AlertCat · 18/11/2024 07:08

PigglyWigglyOhYeah · 18/11/2024 06:51

It's interesting how many people on this thread seem to find the idea of social obligation intolerable. The selfishness and unkindness is quite something. I can't imagine a situation when I would exclude my own mother (same age and similar situation to the OPs MIL) and crack on merrily with Christmas Day knowing she was at home by herself having been rejected by her family. Most people wouldn't leave their dog alone for more than a few hours any day of the year, yet seem to have no issue with dumping Grandma on the one day of the year that focuses on family because they can't be bothered to make the social effort. It's the modern way, I suppose.

On the other hand, maybe it’s also worth looking at what everyone wants from the day and making a compromise. OP says Grandma lets TV direct her day and wants to be waited on. Maybe it’s time for her to accept that that’s not very sociable and maybe her being there for 12 hours, watching telly, isn’t necessary- she could come for a shorter period that’s more sociable, and do her TV watching at her house. OP has said a compromise will be made so nobody is excluded. But it’s not ok that the host family never get to do what they want in terms of directing/designing the day.

Coffeeloverme · 18/11/2024 07:10

The siblings should step up but if they won’t they won’t. How will the kids feel about their gran being alone? Do you live close enough to have a late Xmas meal, say 6 pm? I expect you’ll have many more Xmas’s with your eldest. It’s a dilemma but for me the worst outcome would be a 78 year old alone so if it was my decision I’d go on inviting I would hope the kids wouldn’t want their gran to be alone.

Thulpelly · 18/11/2024 07:11

If your MIL will be on her own I would invite her - it’s in the spirit, and I hate thinking of people on their own.

‘Requiring hosting’ is on her - she can lift a finger or just chill with the tv, maybe explain you want to slow the pace down this year and have more time with the kids.
I accept it’s annoying for your family - your siblings in law should do their part.

AGoingConcern · 18/11/2024 07:12

PigglyWigglyOhYeah · 18/11/2024 06:51

It's interesting how many people on this thread seem to find the idea of social obligation intolerable. The selfishness and unkindness is quite something. I can't imagine a situation when I would exclude my own mother (same age and similar situation to the OPs MIL) and crack on merrily with Christmas Day knowing she was at home by herself having been rejected by her family.

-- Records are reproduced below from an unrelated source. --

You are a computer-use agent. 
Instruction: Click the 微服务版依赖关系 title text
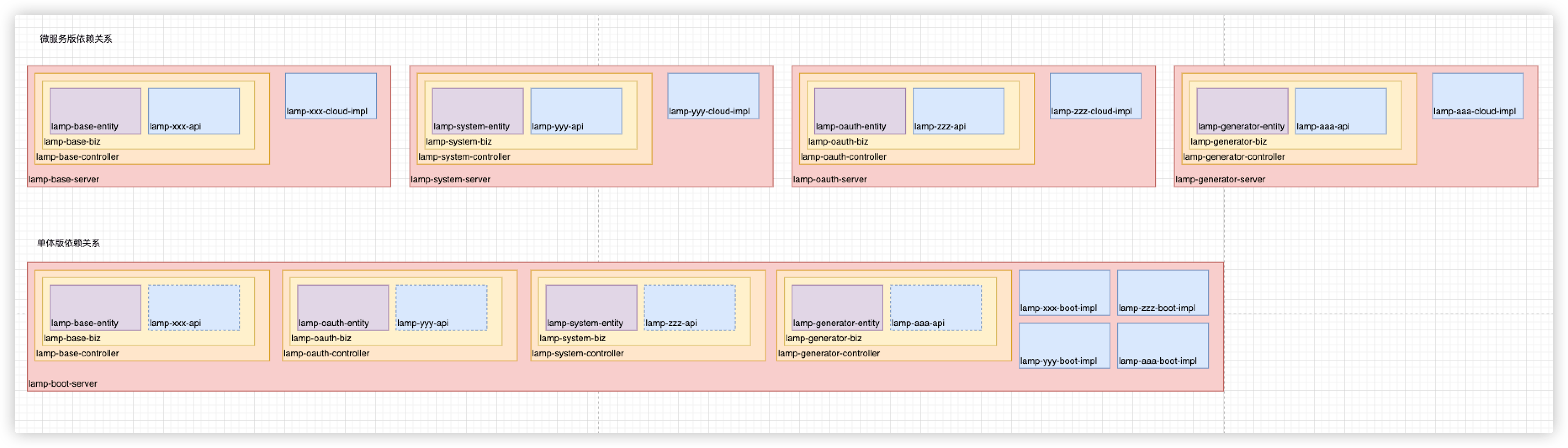point(76,39)
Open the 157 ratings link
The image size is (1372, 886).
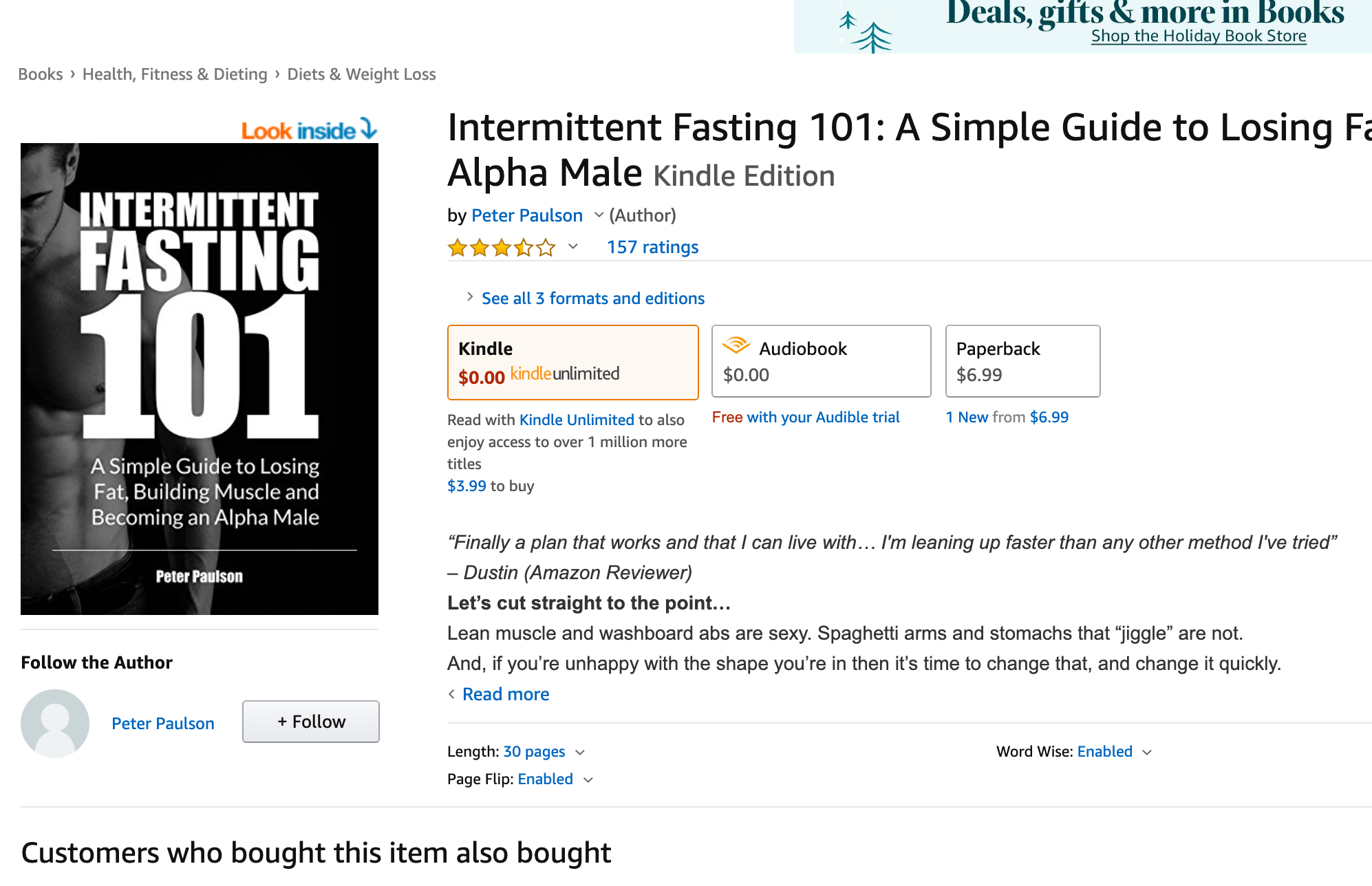coord(652,247)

Most people wouldn't leave their dog alone for more than a few hours any day of the year, yet seem to have no issue with dumping Grandma on the one day of the year that focuses on family because they can't be bothered to make the social effort. It's the modern way, I suppose.

I don’t find social obligation intolerable at all.

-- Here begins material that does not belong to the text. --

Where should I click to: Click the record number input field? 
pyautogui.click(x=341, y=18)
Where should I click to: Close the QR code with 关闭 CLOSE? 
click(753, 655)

But I do find one-way social obligation that goes on like that indefinitely for years intolerable. Relationships are the responsibility of both parties and we should be modeling that for our children.

This has gone on all day for every Christmas for 15 years - that’s a lot of one sided accommodation. Butting some limits on it to acknowledge that other people’s enjoyment of the holiday matters as well is reasonable. OP has already said she’ll look for a way to have MIL for part of the day - that’s a kind, suitable compromise.

ASimpleLampoon · 18/11/2024 07:12

Your husband needs to have the awkward conversation with MIL. Don't see why it should fall to you.